Sit where the light corrupts your face,
Mies van der Rohe retires from grace.
And the fair fables fall.
– Gwendolyn Brooks, In the Mecca

Together, we envisage a project that investigates displaced or effaced histories of architecture and urban space in the near South Side of Chicago through the creation of site-specific audiovisual installations.

The built environment – as a theatre of wishes and fears about past, present and future – is at the forefront in all of Burgin’s production. His work is concerned with the ways real objects in actual space are mediated through memory and fantasy – the way “space” becomes place. Many of Burgin’s video and photographic installations respond to specific architectural sites and explore the erased or disappeared cultural histories, real and/or imagined, inscribed in those spaces. Many of these sites provide occasions for exploring how historical conflicts between utopian and counter-utopian forces are expressed.

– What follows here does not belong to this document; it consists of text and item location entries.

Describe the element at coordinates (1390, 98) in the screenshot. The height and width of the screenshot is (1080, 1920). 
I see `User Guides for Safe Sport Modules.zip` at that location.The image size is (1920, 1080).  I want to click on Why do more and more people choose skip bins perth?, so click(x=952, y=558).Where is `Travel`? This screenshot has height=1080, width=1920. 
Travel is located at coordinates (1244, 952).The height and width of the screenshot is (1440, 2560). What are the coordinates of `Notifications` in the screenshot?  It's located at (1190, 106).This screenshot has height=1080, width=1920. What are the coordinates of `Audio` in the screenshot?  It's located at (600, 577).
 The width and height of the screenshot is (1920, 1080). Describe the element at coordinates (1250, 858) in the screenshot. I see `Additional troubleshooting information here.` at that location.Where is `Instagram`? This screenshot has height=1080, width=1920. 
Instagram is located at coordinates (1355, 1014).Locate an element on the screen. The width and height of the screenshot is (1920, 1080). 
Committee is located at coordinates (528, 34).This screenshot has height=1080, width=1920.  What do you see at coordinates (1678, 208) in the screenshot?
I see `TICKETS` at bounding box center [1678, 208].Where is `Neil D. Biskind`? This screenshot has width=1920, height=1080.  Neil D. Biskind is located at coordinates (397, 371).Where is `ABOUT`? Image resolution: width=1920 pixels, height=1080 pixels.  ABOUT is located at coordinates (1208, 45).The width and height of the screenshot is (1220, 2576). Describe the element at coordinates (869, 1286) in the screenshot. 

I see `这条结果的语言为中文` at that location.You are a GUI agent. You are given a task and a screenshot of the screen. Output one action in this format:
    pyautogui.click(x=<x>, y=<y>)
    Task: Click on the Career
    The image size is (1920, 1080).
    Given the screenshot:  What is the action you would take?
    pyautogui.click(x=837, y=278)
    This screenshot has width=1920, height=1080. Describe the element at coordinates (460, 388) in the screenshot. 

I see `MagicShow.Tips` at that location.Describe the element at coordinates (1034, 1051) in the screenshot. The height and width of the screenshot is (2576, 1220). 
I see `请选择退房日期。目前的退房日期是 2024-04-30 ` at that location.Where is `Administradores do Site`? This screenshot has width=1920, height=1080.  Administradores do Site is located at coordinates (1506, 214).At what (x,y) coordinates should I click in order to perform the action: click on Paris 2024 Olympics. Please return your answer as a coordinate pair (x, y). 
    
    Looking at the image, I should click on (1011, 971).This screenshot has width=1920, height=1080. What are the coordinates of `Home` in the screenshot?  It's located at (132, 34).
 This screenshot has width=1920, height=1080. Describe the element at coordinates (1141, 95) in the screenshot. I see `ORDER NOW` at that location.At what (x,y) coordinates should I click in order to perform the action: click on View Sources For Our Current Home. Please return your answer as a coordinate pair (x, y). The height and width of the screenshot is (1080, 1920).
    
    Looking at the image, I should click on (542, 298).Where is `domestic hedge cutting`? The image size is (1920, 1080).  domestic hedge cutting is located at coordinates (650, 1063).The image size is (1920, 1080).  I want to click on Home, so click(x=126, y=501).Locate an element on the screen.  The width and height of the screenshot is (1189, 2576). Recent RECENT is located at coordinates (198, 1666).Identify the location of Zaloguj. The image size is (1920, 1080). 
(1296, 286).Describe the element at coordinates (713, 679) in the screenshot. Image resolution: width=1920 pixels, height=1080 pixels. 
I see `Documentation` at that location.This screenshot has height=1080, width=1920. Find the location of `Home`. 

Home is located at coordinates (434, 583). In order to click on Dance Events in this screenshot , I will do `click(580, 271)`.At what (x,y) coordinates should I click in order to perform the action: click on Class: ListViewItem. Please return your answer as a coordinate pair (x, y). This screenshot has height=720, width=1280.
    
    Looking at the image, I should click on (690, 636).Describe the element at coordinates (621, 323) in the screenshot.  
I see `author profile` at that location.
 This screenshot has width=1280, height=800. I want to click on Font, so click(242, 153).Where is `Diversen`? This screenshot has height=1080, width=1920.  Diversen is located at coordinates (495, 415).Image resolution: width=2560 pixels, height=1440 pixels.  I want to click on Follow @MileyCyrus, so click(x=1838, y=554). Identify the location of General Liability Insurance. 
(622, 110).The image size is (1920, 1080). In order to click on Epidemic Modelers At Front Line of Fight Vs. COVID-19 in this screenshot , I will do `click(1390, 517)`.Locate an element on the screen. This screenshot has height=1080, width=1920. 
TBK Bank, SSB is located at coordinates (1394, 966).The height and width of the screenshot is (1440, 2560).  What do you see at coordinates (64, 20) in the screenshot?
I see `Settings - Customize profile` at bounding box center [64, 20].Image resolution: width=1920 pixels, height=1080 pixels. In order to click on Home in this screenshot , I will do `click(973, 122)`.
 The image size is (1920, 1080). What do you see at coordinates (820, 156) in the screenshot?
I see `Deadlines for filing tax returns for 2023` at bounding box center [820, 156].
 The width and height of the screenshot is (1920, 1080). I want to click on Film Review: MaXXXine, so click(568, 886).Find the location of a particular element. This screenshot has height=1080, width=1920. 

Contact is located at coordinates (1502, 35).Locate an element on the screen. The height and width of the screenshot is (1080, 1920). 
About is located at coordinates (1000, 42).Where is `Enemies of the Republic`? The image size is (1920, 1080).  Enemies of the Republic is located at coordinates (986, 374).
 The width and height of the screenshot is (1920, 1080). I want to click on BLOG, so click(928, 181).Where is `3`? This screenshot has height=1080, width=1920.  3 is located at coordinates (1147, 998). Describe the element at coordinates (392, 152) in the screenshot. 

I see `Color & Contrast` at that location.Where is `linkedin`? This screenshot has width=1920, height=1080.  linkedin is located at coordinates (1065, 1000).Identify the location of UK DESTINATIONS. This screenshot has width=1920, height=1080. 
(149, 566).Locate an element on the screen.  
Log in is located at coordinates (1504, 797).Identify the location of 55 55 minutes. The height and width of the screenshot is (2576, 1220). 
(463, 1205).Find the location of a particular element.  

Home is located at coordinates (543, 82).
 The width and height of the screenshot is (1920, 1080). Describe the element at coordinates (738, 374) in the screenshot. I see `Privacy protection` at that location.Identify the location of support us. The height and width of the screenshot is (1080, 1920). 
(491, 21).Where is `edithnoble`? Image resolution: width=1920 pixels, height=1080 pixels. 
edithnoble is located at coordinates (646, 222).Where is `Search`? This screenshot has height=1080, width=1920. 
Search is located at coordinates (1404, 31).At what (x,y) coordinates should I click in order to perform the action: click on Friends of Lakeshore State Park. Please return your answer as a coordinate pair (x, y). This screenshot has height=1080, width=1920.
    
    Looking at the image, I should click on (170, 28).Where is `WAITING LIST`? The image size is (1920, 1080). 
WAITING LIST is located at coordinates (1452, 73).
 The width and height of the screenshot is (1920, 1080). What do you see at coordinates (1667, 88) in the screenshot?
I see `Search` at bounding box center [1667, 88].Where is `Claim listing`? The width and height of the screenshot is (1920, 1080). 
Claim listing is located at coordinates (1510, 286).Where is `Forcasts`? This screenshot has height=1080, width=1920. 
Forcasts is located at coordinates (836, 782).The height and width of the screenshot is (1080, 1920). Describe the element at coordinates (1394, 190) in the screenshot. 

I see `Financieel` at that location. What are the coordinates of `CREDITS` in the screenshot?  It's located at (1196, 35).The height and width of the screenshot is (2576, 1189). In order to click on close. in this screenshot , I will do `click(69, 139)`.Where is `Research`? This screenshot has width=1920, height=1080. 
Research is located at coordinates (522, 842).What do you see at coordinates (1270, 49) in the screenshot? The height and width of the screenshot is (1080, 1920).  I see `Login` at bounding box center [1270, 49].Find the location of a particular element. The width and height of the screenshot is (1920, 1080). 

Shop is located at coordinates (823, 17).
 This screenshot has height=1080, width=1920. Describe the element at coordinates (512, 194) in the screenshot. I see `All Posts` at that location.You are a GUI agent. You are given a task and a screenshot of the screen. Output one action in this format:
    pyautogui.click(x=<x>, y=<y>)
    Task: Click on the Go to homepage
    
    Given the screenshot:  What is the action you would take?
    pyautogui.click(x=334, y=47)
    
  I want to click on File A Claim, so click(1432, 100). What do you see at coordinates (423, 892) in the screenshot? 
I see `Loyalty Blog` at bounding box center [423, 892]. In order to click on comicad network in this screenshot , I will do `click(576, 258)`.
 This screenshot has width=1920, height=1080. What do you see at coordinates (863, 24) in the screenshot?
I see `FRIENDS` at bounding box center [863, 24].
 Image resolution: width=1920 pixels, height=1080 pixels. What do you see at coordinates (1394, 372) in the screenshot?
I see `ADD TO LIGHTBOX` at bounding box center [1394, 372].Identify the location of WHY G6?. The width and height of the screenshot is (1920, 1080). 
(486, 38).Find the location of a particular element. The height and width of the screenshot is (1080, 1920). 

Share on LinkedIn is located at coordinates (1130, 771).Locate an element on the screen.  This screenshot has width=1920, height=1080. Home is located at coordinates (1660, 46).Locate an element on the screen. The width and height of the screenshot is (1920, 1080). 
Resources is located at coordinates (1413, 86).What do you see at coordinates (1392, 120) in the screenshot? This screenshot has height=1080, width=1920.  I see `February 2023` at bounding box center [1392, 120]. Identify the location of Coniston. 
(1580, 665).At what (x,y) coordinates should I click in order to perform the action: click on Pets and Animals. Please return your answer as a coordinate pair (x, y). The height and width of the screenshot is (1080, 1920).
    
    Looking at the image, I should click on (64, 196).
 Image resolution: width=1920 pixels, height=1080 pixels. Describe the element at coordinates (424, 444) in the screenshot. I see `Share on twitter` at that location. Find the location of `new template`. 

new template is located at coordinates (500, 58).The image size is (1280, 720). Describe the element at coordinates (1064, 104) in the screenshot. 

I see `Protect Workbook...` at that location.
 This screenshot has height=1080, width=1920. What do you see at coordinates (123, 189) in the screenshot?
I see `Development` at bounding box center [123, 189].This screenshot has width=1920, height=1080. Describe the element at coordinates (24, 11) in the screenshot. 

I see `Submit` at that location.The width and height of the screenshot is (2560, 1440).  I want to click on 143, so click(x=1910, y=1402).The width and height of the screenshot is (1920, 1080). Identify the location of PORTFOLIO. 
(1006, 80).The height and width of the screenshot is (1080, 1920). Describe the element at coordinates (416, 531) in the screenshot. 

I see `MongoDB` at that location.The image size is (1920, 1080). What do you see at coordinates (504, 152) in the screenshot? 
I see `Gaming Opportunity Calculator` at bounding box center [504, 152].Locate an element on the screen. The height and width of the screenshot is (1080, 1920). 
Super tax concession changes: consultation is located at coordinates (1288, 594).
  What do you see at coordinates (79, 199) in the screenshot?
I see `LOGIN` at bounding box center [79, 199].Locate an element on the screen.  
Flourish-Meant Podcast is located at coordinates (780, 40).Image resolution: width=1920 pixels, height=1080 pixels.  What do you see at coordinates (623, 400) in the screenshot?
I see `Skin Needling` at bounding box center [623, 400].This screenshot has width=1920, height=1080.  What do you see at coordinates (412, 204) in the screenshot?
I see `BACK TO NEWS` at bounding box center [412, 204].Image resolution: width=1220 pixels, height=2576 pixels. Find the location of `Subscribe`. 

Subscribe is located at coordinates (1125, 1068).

We imagine a transdisciplinary collaboration (between ourselves, and between ourselves and students) that investigates how artistic practice can produce counter-historical knowledge of the conflicted histories of specific urban locations. We are especially intrigued to take as our point of departure the vexed history of The Mecca. Built in the late 19th century, The Mecca was an architecturally significant structure representative of Chicago’s claims to modernity and innovative urban planning through the combination of high-density structures with more suburban residential features. By the 1920s, the building became a “mecca” for African-Americans aspiring to the middle class. The great poet Gwendolyn Brooks worked there, and wrote about it in her book of poetry, In the Mecca.  Civil rights pioneer Ida B. Wells and heavyweight champ Joe Louis lived there as well, and the structure even inspired a popular song, “Mecca Flat Blues”. Despite great protest, The Mecca was demolished as part of the expansion of the Illinois Institute of Design under the plan of Mies van der Rohe. This site and its Bronzeville environs thus present many fascinating opportunities for us, and students, to explore themes of displaced architectures, competing visions of modernism and utopia, and conflicts in popular and cultural memory.

The risk and the experiment of our proposal involves finding new forms and practices for conducting what we call research in practice. In other words, research conceived not just as preparatory and prior to creative activity, but as taking place in and through artistic practices that seek out experimentally new strategies of text-image relations, spatial and temporal organization of installed elements, and novel moving image forms, including digital design and 3D computer modeling. We wager that critical historical knowledge can be produced not only through representation and designation but also in disjunctive and associative combinations of text and image, and the imaginative colligation of different media forms.